**Required tasks:**
A - List the key fields that the change detection algorithm overview gives as common.
B - In the change detection algorithm overview, retype everything from "Result: unchanged - No" down to "Matching (When Configured)".
C - Write what comes next in the change detection algorithm overview, picking up from its final line.

**Selection:**
Algorithm Overview

The change detection process follows a three-phase matching algorithm:

  1. Exact Matches: Find objects that are completely identical (with whitespace normalization)
  2. Partial Matches: Find objects that are similar enough to be considered the same but with changes
  3. Leftovers: Classify remaining objects as either new or removed

Whitespace Normalization

All string comparisons use whitespace normalization to avoid false positives:

  • Leading and trailing whitespace is trimmed
  • Multiple consecutive whitespace characters are replaced with single spaces
  • Different types of whitespace (tabs, newlines) are converted to standard spaces
// These are considered identical:
"Product  Name\t\n" === "Product Name"
"  Hello    World  " === "Hello World"

Phase 1: Exact Matches

Objects are considered unchanged if they match exactly across all fields after whitespace normalization:

// Previous run
{
  "title": "MacBook Pro  ",
  "price": "$1999",
  "availability": "In Stock"
}

// Current run  
{
  "title": "MacBook Pro",
  "price": "$1999", 
  "availability": "In Stock"
}

Result: unchanged - No notification sent (whitespace differences ignored)

Phase 2: Partial Matches (Changed Objects)

Objects are considered changed if they meet either of these criteria:

Key Field Matching (When Configured)

When key fields are configured in your monitoring setup, objects are matched based on these fields. ALL key fields must match for objects to be considered the same:

// Previous run
{
  "id": "12345",
  "title": "Product A",
  "price": "$100",
  "category": "Electronics"
}

// Current run
{
  "id": "12345",           // Key field matches
  "title": "Product A Pro", // Changed
  "price": "$150",         // Changed
  "category": "Tech"       // Changed
}

Result: changed - ID key field matches, so it’s the same object with updates

Key Field Behavior:

  • Key fields are defined in your monitoring configuration with isKeyField: true
  • Common key fields include: id, url, link, title
  • If ANY key field changes, objects are treated as removed + added (not changed)
  • Key field matching ignores whitespace differences

Traditional Field Match Ratio (Default Method)

When no key fields are configured, objects are considered the same if they share >50% of their fields:

// Previous run
{
  "name": "John Doe",
  "age": "25",
  "city": "New York"

**Records provided:**
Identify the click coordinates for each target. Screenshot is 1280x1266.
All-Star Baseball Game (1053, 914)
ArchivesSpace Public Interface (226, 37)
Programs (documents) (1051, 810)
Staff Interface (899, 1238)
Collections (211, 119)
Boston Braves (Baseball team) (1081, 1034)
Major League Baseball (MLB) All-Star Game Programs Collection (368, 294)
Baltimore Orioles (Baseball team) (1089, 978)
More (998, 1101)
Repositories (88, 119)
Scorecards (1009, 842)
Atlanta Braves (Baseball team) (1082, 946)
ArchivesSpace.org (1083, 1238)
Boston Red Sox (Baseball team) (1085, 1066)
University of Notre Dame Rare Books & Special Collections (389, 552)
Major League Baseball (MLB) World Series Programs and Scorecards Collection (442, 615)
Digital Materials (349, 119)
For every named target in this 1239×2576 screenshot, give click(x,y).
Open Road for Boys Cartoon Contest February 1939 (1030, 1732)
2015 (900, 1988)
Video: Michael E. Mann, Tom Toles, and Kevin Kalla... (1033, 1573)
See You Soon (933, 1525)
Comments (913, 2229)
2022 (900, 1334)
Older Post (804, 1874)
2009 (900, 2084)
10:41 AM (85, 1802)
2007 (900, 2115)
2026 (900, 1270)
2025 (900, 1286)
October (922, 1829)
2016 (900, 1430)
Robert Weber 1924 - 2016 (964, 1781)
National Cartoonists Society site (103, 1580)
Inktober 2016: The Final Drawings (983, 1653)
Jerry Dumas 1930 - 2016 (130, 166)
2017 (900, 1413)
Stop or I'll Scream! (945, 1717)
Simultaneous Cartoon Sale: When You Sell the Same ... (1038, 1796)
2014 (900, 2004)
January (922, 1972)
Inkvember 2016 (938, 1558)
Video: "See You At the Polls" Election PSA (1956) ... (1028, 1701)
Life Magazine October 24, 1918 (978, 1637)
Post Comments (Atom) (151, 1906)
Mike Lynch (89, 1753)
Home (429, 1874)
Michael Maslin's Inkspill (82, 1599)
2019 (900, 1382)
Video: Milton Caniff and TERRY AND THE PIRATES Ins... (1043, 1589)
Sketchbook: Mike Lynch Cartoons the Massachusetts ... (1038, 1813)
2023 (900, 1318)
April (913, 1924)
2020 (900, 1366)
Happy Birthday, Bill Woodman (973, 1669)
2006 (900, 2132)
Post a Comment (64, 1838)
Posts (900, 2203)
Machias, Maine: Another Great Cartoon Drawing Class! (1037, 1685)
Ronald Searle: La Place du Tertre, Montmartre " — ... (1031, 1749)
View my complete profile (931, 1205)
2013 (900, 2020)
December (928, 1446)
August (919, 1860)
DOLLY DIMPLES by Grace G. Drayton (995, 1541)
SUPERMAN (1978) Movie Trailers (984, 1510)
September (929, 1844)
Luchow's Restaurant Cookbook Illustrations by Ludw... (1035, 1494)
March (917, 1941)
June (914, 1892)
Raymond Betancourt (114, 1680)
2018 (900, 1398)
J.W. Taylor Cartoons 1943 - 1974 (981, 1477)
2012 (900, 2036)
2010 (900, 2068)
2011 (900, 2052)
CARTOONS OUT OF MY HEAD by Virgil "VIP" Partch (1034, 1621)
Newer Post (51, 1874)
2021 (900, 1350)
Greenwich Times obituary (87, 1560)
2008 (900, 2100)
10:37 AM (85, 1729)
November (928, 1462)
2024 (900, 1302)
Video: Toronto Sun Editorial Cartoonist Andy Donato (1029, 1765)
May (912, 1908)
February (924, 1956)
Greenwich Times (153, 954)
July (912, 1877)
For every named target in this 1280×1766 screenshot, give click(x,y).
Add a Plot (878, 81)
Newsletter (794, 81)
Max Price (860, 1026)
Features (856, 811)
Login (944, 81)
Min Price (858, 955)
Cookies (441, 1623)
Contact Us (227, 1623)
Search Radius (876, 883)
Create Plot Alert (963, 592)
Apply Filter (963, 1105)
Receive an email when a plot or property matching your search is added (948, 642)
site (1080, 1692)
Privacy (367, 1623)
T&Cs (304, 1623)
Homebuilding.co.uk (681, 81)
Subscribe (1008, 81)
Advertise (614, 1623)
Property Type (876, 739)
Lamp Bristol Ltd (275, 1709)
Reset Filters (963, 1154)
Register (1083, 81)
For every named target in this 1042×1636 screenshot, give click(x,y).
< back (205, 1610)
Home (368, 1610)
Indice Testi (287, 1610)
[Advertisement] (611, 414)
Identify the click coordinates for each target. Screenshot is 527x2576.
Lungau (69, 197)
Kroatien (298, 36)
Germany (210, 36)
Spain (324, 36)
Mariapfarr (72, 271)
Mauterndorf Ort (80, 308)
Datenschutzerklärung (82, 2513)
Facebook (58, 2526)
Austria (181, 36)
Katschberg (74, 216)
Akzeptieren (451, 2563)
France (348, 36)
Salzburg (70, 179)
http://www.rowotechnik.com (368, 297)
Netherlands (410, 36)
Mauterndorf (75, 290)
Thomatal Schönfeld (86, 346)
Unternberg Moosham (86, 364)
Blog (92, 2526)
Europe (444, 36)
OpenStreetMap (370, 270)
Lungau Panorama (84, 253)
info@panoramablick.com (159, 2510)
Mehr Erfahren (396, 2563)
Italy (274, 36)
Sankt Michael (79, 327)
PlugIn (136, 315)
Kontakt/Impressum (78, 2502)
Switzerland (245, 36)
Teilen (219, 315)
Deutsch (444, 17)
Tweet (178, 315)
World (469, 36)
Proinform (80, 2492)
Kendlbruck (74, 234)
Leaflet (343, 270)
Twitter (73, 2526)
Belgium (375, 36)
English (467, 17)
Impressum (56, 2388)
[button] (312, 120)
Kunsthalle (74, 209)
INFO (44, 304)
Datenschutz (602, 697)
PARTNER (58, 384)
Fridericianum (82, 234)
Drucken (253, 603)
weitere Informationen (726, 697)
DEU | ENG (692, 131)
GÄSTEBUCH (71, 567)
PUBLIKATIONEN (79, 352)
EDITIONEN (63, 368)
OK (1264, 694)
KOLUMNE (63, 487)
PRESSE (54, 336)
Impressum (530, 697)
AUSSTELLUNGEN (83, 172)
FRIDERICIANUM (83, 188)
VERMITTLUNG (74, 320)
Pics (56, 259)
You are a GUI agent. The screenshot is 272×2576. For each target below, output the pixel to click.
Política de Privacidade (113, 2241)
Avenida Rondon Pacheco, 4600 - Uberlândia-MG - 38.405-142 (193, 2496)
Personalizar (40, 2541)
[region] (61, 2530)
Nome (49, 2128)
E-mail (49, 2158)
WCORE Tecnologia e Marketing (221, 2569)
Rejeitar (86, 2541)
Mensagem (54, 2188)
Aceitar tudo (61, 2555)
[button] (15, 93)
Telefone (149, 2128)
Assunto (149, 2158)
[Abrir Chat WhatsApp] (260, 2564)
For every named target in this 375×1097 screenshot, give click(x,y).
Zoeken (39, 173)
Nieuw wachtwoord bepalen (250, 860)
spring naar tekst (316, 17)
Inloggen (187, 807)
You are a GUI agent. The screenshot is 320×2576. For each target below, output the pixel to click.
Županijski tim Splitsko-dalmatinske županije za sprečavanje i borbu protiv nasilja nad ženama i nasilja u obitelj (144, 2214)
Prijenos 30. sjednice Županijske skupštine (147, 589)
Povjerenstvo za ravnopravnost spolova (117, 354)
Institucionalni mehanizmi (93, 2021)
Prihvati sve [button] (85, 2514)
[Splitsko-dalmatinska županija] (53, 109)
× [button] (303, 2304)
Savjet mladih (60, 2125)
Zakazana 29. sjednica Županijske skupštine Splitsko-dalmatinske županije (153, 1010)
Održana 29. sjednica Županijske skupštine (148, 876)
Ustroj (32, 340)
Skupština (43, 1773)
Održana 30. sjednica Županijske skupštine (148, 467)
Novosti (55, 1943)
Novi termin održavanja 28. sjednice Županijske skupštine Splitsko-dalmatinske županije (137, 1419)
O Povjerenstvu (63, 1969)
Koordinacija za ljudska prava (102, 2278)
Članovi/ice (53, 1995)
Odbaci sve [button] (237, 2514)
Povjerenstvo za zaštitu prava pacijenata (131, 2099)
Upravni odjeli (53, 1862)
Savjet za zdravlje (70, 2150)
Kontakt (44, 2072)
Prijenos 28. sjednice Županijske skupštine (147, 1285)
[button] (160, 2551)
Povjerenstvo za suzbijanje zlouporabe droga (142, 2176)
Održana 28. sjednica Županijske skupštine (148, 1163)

**The replies:**
A - id, url, link, title

B -
Result: unchanged - No notification sent (whitespace differences ignored)

Phase 2: Partial Matches (Changed Objects)

Objects are considered changed if they meet either of these criteria:

Key Field Matching (When Configured)

C -
}

// Current run
{
  "name": "John Doe",     // Same
  "age": "26",           // Changed
  "city": "New York"     // Same
}

Field Match Calculation: 2 out of 3 fields match = 66.7% > 50%

Result: changed - Field match ratio exceeds threshold

Important Notes:

  • Only string fields are considered in the ratio calculation
  • Empty fields and non-string values are excluded from matching
  • Objects with different field structures can still match if the ratio is high enough

Phase 3: New and Removed Objects

Objects that don’t match in the previous phases are classified as:

New Objects

Objects that exist in the current run but have no suitable match in the previous run:

// Previous run: []

// Current run
[
  {
    "title": "New Product Launch",
    "price": "$299",
    "category": "Electronics"
  }
]

Result: added - Completely new object

Removed Objects

Objects that existed in the previous run but have no suitable match in the current run:

// Previous run
[
  {
    "title": "Discontinued Product", 
    "price": "$199",
    "category": "Electronics"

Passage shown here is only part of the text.